What to work on:
Would you copy all lines in the data that contain the word "target"?
======== Records to use ========
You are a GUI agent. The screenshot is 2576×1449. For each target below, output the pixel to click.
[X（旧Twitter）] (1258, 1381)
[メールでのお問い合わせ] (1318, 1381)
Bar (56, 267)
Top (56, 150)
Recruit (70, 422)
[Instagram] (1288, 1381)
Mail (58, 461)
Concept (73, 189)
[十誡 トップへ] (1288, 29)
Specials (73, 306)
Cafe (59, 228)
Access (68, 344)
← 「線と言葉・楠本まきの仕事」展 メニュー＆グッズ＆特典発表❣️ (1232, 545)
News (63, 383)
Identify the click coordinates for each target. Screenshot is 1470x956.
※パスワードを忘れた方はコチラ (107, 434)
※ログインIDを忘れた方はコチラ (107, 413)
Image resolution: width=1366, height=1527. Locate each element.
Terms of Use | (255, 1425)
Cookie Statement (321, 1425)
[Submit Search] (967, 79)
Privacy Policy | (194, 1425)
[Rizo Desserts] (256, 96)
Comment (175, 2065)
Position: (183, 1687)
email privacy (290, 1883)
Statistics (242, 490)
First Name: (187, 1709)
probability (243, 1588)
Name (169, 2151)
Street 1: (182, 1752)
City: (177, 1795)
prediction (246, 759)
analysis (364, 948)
========
Exercise response:
You are a GUI agent. The screenshot is 2576×1449. For each target below, output the pixel to click.
Identify the click coordinates for each target. Screenshot is 1470x956.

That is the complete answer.